Kaygıyla yüzleşme üzerine olan yazıda "Kaygıyla Yüzleşmenin Verdiği" ifadesinden "onayladığımız bir deneyimdir." ifadesine kadar uzanan bölümü hiç değiştirmeden yazar mısınız?

***** Sağlanan metin *****

Kaygıyla Yüzleşmenin Verdiği Hayati Ders
- Ecz. Asuman Çakıroğlu
- 16 Ara
- 6 dakikada okunur
Kaygıyla yüzleşmek, aslında bizi can sıkıntısından kurtarabilir, duyarlılığımızı artırabilir ve varlığımızı sürdürmemiz için gereken gerilimi sağlayabilir.
Kaygının varlığı, hayatiyetin işaretidir; tıpkı ateşimizin çıkması gibi, kişiliğimizde bir mücadelenin sürdüğünü gösteren bir kanıttır. Filozof Søren Kierkegaard, kaygının değerini şöyle özetler: “Kaygı en iyi öğretmendir” ve “ne zaman yeni bir olasılık ortaya çıksa kaygı da ona eşlik eder.” Kaygı, aslında var olma durumumuzu sorguladığımız, bir bakıma kendimizi olmama ihtimaline karşı sınadığımız ve onayladığımız bir deneyimdir.
Yirminci yüzyılın ortalarına gelindiğinde, 1945 yılından itibaren, özellikle atom bombasının doğuşuyla birlikte kaygı, örtük bir problem olmaktan çıkıp tüm insanlığın yüzleşmek zorunda olduğu açık bir problem haline gelir. Hermann Hesse, Bozkır Kurdu adlı eserinde bunu şöyle ifade eder: “Bir neslin tümünün (…) iki çağ arasına, iki yaşam tarzı arasına sıkışıp kaldığı zamanlar vardır ve bunun sonucunda nesil kendini anlama yetisini tümden yitirir, ne herhangi bir standardı ne güvencesi vardır; rızası bile yoktur.”

Edebiyatta Kaygının İzleri
1920’li ve 1930’lu yıllarda Amerikan edebiyatında kaygının doğrudan kendisinden çok, semptomlarının, yani kaygının yarattığı etkilerin öne çıktığını görürüz. Burada yitirilen, kişinin kendi benliğine, değerli ve benzersiz olduğuna duyduğu inanç ve bunu deneyimleme kapasitesidir. Romanlarda, öykülerde karşımıza çıkan (ve aslında hepimizi simgeleyen) bu karakterler, kendilerine duydukları inancı kaybetmiş, diğer insanlarla anlamlı bir iletişim kurma gücünü yitirmiştir. Kaygıyı ve bu tür insan deneyimlerini en çarpıcı şekilde kaleme yazarlardan biri Franz Kafka’dır. 1940- 1950’li yıllarda Kafka’ya gösterilen ilgi dalgası, onun eserlerinde anlatılanların çok sayıda insan tarafından anlamlı bulunduğunu gösterir. Kafka’nın kahramanları sıkışmış, ne bir şeye ne de birine yaranabilen, çıkmaz içindeki insanlardır. Hermann Hesse ise modern insanın kaygısının kaynaklarını daha açık biçimde ortaya koyar. Onun döneminde sosyal ve kültürel değişim Avrupa’dan başlayarak Amerika’ya yayılmıştır. Hesse, yaşadığı çağdaki kaygı problemine eksiksiz bir çözüm sunmaz çünkü bu dönem, bir kez daha vurgulamak gerekirse, onun deyişiyle, “bir neslin tümünün (...) iki çağ arasına, iki yaşam tarzı arasına sıkışıp kaldığı zamanlar”dan biridir.

***** Verilen materyal *****

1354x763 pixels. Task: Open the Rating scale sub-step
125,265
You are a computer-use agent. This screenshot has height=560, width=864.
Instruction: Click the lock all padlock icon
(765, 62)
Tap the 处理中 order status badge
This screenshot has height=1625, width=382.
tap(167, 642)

*****

Beklenen yanıt
Kaygıyla Yüzleşmenin Verdiği Hayati Ders
- Ecz. Asuman Çakıroğlu
- 16 Ara
- 6 dakikada okunur
Kaygıyla yüzleşmek, aslında bizi can sıkıntısından kurtarabilir, duyarlılığımızı artırabilir ve varlığımızı sürdürmemiz için gereken gerilimi sağlayabilir.
Kaygının varlığı, hayatiyetin işaretidir; tıpkı ateşimizin çıkması gibi, kişiliğimizde bir mücadelenin sürdüğünü gösteren bir kanıttır. Filozof Søren Kierkegaard, kaygının değerini şöyle özetler: “Kaygı en iyi öğretmendir” ve “ne zaman yeni bir olasılık ortaya çıksa kaygı da ona eşlik eder.” Kaygı, aslında var olma durumumuzu sorguladığımız, bir bakıma kendimizi olmama ihtimaline karşı sınadığımız ve onayladığımız bir deneyimdir.